Tiberian Dawn The Covert Operations Red Alert Counterstrike Aftermath Tiberian Sun Firestorm HyperPatch Red Alert 2 Yuri's Revenge Ares Generals Zero Hour Tiberium Wars Kane's Wrath
Flag: BehavesLike
File(s): rules(md).ini
Values: Smoke, Gas, Fire, Spark, Railgun, Web, WeakGas
Applicable to: Particles, ParticleSystems


The pivotal flag for Particles and ParticleSystems is BehavesLike. As the flag name implies, BehavesLike defines how the Particle or ParticleSystem in question behaves like. There are five possible values for this flag, but unfortunately, Westwood decided to use the exact same flag with the exact same values for both Particles as well as ParticleSystems, making their effects on one of them independent from the other one, but having Particle be influenced by what behavior its ParticleSystem is set to.
This means: Whenever you set this flag, look closely on what kind of object you are setting it - Particle or ParticleSystem. It makes a difference.

BehavesLike=Smoke

This behaviour is normally used to depict smoke caused by damage the object has sustained, or smoke produced by normal functionality of the object (Slave Miner's smoke stacks). The system follows its owner object around.

On Particles

Makes the particles hover at least 5 leptons above ground. This particle can only be rendered as a SHP image. See the section on DC/EC for details on animating the image. Applies WindEffect to the particles as follows:
Every (10 / WindEffect) frames, the coordinates of the particle are modified by a constant amount depending on [General]WindDirection=: counting from straight up (North) clockwise, the offsets are: {0,-2}, {2,-2}, {2, 0}, {1, 2}, {0, 2}, {-2,2}, {-2,0}, {-2,-2}. Note that only the fourth offset differs from the offsets used for Gas particles.

On ParticleSystems

These particles, like Gas, float around, but they are also influenced by [AudioVisual]Gravity= to an extent. In addition to that, they emit Damage, however that Damage doesn't follow the natural damage delivery system and instead just is applied to each object standing in the same cell as the particle itself (except the particle's owner object), ignoring the assigned Warhead's CellSpread entirely.

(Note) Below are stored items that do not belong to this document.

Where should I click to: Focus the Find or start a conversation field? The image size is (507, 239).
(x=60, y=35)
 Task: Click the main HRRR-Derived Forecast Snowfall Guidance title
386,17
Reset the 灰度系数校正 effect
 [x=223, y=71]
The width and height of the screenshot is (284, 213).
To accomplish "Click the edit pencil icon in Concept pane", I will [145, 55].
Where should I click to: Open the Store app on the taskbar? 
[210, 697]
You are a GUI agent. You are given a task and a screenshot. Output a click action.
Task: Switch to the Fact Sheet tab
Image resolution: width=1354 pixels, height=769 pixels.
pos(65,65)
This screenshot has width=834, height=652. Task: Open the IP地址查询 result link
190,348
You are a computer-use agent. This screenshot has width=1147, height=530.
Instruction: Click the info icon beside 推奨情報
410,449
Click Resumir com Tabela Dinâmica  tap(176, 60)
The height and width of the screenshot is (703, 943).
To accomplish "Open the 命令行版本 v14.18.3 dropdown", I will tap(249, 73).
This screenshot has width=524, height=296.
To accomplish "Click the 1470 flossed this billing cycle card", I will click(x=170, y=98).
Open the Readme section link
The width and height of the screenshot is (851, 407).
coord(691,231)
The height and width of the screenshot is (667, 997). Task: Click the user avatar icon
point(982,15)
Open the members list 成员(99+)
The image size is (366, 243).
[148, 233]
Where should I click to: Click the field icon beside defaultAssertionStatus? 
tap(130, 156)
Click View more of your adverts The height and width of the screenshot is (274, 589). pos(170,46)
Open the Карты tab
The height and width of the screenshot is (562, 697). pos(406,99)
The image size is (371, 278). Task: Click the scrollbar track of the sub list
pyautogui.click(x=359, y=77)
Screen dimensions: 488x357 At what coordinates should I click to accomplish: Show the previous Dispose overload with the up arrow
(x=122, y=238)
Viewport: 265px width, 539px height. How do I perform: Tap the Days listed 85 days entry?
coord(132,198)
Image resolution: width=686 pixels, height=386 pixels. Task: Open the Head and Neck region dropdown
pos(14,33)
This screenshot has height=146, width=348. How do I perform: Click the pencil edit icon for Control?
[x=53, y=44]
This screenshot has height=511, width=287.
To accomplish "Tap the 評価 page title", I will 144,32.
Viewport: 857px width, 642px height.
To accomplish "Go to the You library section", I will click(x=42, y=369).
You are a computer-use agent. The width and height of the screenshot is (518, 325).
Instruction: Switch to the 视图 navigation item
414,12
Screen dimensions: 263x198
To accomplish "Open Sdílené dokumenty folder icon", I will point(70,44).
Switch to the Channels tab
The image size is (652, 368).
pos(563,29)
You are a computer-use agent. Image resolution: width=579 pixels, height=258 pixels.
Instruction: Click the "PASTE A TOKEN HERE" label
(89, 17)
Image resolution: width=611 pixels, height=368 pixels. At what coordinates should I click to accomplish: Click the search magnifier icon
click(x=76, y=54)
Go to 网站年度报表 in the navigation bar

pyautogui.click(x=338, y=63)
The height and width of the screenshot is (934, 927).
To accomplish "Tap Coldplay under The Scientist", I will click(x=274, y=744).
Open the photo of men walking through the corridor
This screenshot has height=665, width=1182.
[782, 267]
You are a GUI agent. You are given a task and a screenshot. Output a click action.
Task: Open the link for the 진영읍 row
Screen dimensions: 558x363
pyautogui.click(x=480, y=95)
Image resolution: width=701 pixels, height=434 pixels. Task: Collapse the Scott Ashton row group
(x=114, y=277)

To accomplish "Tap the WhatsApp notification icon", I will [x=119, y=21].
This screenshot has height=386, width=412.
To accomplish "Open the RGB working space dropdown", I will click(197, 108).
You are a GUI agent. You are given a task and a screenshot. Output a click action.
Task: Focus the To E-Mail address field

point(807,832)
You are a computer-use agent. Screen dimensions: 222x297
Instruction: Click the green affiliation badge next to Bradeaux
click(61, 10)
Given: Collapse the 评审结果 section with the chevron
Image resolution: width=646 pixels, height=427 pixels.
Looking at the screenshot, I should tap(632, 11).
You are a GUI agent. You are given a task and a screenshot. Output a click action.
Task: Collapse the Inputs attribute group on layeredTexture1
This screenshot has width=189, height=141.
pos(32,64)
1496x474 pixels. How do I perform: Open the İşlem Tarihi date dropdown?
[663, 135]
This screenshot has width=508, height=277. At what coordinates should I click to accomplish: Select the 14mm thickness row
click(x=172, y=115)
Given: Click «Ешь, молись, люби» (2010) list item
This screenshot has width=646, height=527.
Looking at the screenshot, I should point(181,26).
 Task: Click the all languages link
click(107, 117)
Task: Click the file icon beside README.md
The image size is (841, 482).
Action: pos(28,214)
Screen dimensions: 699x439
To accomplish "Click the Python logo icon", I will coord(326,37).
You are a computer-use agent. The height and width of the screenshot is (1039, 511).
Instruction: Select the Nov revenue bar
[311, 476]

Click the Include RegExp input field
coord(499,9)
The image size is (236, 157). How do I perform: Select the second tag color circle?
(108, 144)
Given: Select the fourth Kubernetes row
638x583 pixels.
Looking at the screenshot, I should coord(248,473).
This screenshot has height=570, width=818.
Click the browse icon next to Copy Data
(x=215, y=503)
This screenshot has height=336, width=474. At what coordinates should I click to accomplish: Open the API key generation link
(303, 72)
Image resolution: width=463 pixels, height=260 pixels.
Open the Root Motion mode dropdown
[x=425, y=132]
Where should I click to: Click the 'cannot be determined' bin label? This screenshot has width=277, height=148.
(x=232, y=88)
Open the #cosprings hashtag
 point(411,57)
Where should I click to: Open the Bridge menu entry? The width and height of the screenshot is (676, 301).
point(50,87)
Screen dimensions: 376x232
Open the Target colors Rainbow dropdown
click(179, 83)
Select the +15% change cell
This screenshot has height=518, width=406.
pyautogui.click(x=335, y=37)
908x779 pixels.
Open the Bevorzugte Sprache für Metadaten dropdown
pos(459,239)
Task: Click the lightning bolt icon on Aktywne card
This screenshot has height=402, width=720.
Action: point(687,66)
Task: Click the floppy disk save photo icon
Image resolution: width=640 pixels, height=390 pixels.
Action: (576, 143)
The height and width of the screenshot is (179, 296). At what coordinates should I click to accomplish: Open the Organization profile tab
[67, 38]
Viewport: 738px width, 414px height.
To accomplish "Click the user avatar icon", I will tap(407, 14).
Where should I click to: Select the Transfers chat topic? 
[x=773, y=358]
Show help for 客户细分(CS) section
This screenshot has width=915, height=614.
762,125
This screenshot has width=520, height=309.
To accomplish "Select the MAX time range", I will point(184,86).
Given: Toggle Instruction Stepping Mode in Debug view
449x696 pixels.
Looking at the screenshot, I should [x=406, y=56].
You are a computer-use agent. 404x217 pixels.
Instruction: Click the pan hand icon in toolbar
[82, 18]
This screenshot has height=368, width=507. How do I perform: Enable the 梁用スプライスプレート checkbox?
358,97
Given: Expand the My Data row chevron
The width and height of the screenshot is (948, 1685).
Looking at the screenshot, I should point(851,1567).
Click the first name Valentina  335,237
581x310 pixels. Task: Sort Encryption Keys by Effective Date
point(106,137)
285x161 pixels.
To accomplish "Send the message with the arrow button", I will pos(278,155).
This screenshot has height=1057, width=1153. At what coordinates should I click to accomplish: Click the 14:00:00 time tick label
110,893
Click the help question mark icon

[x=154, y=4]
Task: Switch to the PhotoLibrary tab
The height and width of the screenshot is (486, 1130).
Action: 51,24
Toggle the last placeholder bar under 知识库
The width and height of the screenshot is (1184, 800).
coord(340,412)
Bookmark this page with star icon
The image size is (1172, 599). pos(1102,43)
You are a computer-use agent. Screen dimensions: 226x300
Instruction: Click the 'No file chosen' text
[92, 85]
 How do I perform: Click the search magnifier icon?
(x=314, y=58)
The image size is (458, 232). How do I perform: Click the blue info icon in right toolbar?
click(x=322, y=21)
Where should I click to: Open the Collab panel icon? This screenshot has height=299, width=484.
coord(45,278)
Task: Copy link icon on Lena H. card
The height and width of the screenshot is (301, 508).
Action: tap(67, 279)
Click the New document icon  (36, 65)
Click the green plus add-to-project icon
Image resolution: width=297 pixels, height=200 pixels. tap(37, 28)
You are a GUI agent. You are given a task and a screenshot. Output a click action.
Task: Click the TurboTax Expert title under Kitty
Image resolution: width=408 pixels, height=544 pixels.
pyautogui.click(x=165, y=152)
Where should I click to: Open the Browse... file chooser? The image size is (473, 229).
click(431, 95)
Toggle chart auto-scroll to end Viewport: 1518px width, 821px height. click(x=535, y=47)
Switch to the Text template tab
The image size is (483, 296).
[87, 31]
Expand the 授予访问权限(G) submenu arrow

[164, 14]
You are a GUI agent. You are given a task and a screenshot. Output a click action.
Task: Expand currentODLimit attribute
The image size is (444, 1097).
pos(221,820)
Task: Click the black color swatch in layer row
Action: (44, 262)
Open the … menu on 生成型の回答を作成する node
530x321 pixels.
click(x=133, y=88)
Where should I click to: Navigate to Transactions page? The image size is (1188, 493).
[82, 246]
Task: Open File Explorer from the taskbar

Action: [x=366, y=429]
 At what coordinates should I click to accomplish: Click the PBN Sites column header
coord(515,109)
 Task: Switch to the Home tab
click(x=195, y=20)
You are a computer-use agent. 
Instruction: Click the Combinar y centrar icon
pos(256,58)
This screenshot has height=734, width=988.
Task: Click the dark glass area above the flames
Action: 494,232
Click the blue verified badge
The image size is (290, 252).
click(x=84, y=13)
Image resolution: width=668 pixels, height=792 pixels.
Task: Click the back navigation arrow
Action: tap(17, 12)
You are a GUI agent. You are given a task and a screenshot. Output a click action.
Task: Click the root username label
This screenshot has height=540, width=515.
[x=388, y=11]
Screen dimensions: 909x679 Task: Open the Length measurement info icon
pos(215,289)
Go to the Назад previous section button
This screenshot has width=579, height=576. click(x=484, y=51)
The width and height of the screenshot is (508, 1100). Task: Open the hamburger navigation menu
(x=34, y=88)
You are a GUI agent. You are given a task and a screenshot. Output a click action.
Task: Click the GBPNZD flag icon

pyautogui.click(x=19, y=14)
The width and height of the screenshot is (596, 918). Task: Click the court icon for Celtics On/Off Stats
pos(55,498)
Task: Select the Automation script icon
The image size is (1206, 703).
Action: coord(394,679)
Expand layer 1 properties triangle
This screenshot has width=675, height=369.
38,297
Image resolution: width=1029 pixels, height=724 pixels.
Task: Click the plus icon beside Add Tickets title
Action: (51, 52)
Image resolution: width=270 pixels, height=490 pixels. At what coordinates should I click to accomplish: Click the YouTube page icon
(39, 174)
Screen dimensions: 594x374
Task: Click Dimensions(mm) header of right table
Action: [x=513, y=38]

When a particle in this system expires, if it has NextParticle set, this particle will be spawned, and it has a 5/6 chance of being more translucent than its predecessor, which means you should not chain up more than five particles this way.
Attention: Each successor is spawned twice, so five particles pointing to the same NextParticle will spawn ten particles when they expire.


BehavesLike=Gas

This behaviour is naturally used to depict gases floating around, such as Tiberium Gas emitted by the Veinhole Monster in Tiberian Sun or Poison Gas created by the Virus-induced deaths in Yuri's Revenge. The system usually has no owner object and floats around in accordance to the wind.

On Particles

This particle can only be rendered as a SHP image. Initial Velocity might get a minor random boost. See the section on DC/EC for details on animating the image. Applies WindEffect to the particles as follows:
Every frame, the coordinates of the particle are modified by a constant amount depending on [General]WindDirection=: counting from straight up (North) clockwise, the constant offsets are: {0,-2}, {2,-2}, {2, 0}, {2, 2}, {0, 2}, {-2,2}, {-2,0}, {-2,-2} , and these are multiplied by WindEffect before being added to the coordinates. This is applied independently from any movement the particle system is performing.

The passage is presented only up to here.